While the majority of bands in late-80s Los Angeles were focusing on the amount of spandex in their dresser drawer and how much hairspray they needed to be noticed as the next Poison or Warrant, Jane’s Addiction were blazing their own, very distinctive path. They looked and sounded different from any other act in Southern California, and not in a bad way.
"What we're going to do is going to blow people away," Farrell told the Los Angeles Times in 1987 when they only had a live album on an indie label released. "When we get out there, we're going to do things no one else has ever done. Musically, we're already light-years ahead."
When the glam bubble burst and grunge arrived, Jane’s Addiction were already well-respected godfathers of the burgeoning alternative scene, revered by up-and-comers like the Smashing Pumpkins and Rage Against the Machine. Their style of punk, funk, rock and fearlessness of acoustic guitars drew comparisons to everyone from the Stooges to Led Zeppelin. More important than the similarity to the '70s rock and roll behemoths was showing the new kids that turning the volume up or down was okay, and that the decades prior were not the enemy and should be embraced. Jane’s Addiction is the bridge between two distinct eras.
The Parents Music Resource Center was still a censorship committee to be feared when Jane’s Addiction hit, but rather than try to slide in under the radar, they poked the bear. Nothing’s Shocking, their major label debut on Warner Bros., featured a sculpture of a pair of naked women joined at the shoulder and hip with their heads on fire. According to Dave Thompson in his book Alternative Rock, “Seven major chain retailers refused to stock the record.” Other balked and insisted it be wrapped in brown paper. Then the video for the second single from the album, “Mountain Song,” was banned by MTV due to nudity.
The group responded by offering record stores two versions of follow-up, Ritual de lo Habitual, one featured an image of a naked man and woman, the other had black-typed text from the First Amendment printed on a white background.
You can’t mention Jane’s Addiction without talking about Lollapalooza. Designed by Farrell in 1991 as a multi-band farewell vehicle for Jane’s, but it had such momentum that it became an annual multi-genre touring festival that ran through 1997. It was the premier happening to catch headliners like Beastie Boys, Tool and Soundgarden along with then-breaking artists such as Stone Temple Pilots, the Roots and Green Day. Following a downturn in the touring festival market and failed revival in the early '00s, Lollapalooza has found a second wind - and home - as a destination event each August in Chicago.

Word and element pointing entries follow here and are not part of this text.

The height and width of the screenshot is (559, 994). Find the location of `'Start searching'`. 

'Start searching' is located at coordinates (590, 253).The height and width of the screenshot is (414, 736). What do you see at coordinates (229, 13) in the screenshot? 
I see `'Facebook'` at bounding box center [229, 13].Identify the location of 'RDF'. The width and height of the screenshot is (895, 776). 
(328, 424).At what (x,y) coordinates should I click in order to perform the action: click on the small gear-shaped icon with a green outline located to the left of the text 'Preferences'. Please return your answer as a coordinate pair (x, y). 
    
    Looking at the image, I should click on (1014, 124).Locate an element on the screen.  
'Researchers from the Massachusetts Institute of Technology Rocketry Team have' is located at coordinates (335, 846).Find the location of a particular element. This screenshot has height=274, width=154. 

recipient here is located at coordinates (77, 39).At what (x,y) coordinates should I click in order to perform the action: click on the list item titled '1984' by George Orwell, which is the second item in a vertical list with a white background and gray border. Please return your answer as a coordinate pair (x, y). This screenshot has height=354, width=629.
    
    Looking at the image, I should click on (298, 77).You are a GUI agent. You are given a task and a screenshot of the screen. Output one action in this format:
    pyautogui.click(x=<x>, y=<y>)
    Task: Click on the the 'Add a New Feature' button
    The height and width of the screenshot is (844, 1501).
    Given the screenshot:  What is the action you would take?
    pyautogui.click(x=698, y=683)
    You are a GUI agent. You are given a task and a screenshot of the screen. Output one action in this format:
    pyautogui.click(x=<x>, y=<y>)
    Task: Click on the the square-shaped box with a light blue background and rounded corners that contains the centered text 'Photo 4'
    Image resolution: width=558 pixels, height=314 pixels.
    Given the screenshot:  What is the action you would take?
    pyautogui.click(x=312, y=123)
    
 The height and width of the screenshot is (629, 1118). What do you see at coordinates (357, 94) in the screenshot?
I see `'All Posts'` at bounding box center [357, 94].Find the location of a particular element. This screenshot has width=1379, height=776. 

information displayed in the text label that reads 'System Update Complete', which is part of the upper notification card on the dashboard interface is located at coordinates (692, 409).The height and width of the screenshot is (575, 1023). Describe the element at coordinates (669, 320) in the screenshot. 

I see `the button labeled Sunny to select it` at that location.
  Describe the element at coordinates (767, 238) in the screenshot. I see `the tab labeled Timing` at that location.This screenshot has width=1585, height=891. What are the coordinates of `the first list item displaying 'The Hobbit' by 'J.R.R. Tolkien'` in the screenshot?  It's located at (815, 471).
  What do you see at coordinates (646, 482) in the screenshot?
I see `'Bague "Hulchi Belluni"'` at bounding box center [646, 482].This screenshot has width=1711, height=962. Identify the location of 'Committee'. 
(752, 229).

Jane’s Addiction has released just four proper studio albums over a three-decade period. The first two albums laid the foundation that numerous outfits used as a blueprint for their own success. Whether it’s in attempting to deliver a mixture of musical styles and succeeding, or pushing the boundaries of a live show to the limit, taking a cue from Jane’s is one of the best moves a band can make.